Professor receives flight data grant

Plane crash encourages development of active system to prevent further sensor failure

Associate Professor Carlos Varela of RPI’s computer science department received a grant from the U.S. Air Force Office of Scientific Research to aid in his development of new programming techniques for better data management systems and their application to air travel.

Varela, who currently teaches Programming Languages, received his B.S. with honors, his M.S., and his Ph.D from the University of Illinois at Urbana-Champaign. He also works with various scientific journals, holding the positions of associate editor and information director of the ACM Computing Surveys journal as well as guest editor of Scientific Journal.

The motivation behind this endeavor, Varela mentioned, was the fatal crash of Air France Flight 447 in June of 2009. He asserts that the incident was in large part due to sensor failures, arguing that much of the problem was caused by the freezing over of a pitot tube—a device which measures air pressure in order to provide pilots with a measurement of airspeed. Varela, a licensed pilot himself, states that, when this freezing occurs, it can appear as though the plane is slowing down. Although pilots are trained to angle the nose of the aircraft downward in such a situation, he acknowledges that it can be difficult to prevent oneself from pulling back on the control yoke when altitude is being lost.

This action, Varela believes based on reviewing the black box-recorded cockpit conversation, is what ultimately caused the crash. When the angle between the nose of the plane and the relative wind extends past a critical point, he says, the wings can no longer provide lift, and the plane plummets to the earth.

All of this, he concludes, was the result of failed interpretation of erroneous data provided by the multiple sensors and meters installed on aircrafts. It is this problem that Varela hopes to address with his research.

His goal is “to come up with better programming techniques to manage data streams” that are both “spatial and temporal” in nature. The system will also model the relationship between certain variables, such as an aircraft’s groundspeed, its air speed, and the speed of the wind through which it is flying. Should the system work, it would help pilots “detect that a particular data stream is providing erroneous data.” Such a system could have prevented the crash of Flight 447.

Currently, flight plans are based on information obtained prior to the flight. These data streams, such as weather forecasts, Varela explains, are considered static. His system, however, will involve active data streams. The programming in aircrafts will be required to handle multiple sources of constantly changing information. “If weather patterns change on the day of a flight,” Varela says, “these changes can be put into the system and distribute updated information to pilots dynamically.” Similarly, if pilots observe adverse conditions while en route to their destinations, they can provide this information to the system, and flight plans can be adjusted accordingly.
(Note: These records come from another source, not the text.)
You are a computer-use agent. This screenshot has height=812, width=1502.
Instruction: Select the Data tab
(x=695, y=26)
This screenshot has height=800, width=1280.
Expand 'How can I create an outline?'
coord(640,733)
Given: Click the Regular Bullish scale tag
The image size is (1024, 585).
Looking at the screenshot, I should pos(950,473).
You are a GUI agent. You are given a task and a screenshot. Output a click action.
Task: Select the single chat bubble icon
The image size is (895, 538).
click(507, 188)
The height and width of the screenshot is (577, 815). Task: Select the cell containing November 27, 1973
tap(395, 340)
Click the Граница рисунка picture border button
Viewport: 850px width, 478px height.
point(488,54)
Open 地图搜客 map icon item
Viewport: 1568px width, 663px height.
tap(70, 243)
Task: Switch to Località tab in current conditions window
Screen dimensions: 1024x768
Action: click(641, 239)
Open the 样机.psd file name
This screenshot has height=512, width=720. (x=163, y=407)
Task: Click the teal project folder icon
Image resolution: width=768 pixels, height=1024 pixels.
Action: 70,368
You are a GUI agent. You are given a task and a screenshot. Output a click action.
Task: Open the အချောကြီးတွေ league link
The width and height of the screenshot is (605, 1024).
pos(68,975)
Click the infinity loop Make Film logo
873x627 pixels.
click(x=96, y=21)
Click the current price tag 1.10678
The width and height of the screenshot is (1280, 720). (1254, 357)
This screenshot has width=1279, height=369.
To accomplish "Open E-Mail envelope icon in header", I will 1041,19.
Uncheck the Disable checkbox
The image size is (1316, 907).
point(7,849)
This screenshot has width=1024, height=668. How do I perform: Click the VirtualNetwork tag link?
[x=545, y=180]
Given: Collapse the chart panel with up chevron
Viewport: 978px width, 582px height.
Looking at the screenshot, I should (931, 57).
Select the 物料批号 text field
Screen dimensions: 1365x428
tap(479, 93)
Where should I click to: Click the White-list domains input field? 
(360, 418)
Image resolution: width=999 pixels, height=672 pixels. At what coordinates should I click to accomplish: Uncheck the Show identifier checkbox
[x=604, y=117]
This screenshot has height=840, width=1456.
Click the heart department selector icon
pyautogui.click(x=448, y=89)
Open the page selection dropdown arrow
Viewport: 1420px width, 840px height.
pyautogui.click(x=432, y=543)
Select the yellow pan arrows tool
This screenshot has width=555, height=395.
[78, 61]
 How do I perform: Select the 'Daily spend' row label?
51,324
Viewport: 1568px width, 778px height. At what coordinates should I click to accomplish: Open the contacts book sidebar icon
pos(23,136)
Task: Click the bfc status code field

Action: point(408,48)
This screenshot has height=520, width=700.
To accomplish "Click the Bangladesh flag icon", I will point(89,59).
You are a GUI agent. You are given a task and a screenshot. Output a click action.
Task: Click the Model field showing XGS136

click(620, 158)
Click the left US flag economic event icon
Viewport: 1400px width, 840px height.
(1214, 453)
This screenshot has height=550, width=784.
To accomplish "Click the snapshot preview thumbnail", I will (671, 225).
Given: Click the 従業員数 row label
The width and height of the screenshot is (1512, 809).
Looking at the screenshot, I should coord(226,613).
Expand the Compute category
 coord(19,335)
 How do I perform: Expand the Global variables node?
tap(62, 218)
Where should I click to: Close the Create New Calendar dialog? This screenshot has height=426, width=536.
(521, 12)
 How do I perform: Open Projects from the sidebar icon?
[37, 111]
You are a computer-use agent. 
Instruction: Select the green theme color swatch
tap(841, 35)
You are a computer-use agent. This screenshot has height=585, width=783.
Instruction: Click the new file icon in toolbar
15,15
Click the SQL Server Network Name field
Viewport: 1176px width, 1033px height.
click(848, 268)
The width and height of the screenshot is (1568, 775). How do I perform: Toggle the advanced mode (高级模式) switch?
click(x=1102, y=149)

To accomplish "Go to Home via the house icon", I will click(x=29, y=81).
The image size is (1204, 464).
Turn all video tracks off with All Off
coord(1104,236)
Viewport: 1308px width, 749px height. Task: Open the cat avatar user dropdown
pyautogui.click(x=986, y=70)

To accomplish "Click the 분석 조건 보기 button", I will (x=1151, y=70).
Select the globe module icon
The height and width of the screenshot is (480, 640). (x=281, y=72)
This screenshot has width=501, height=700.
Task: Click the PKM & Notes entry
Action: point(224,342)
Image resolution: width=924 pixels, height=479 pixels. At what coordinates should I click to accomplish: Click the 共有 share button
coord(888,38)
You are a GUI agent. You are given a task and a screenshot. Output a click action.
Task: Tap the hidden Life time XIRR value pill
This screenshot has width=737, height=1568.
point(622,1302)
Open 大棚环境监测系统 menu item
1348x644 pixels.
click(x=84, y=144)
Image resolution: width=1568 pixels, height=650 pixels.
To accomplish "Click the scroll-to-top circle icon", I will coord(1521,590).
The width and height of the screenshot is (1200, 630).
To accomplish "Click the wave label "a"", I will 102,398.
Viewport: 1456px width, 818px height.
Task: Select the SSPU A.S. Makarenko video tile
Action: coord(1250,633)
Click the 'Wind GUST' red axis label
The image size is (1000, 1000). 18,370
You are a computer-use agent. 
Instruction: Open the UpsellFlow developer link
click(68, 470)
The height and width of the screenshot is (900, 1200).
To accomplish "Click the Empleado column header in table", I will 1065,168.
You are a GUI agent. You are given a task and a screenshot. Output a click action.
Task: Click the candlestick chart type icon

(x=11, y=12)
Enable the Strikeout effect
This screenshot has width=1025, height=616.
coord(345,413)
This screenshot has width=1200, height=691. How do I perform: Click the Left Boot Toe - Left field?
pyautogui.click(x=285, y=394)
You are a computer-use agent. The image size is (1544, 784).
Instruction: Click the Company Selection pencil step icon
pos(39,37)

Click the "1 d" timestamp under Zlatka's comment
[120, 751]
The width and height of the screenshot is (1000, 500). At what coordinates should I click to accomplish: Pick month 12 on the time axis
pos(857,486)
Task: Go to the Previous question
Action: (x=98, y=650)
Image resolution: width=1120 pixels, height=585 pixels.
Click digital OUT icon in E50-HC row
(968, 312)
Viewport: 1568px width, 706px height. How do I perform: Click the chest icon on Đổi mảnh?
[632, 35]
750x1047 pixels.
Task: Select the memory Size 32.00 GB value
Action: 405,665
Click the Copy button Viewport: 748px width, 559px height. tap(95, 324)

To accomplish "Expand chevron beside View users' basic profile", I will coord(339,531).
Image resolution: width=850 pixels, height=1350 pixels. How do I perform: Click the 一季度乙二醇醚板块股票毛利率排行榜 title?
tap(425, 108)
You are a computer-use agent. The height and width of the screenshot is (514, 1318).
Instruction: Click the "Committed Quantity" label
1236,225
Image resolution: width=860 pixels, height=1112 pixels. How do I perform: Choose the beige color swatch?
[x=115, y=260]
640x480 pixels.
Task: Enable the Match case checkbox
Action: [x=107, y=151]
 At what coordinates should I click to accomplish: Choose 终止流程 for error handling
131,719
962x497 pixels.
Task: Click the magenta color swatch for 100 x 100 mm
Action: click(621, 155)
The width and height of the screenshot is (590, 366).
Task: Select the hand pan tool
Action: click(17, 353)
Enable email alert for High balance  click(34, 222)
Varela’s proposed system essentially involves a programming model, which is capable of reasoning with multiple data streams. It will, he says, be an extension of an existing logic programming language, such as Prolog. Combining his work with the capabilities of such a language, Varela believes the system will be able to “detect errors with a high probability.” If airlines were to implement his system, pilots will be flying based on active flight plans which can change while the plane is still in the air.

The grant Varela received provides him with $100,000 in funding for one year with more available for a second year based on performance. Having acquired this grant, he hopes it will allow him to “network with members of the Air Force in the future.”

As for the future of the research, Varela believes that his active data system could be “very applicable to other fields and domains.” He speculates it could even change the field of computing. Currently, programming is based around passive data access. Active data access, which Varela says would be possible with his work, could result in an overhaul of modern computing systems.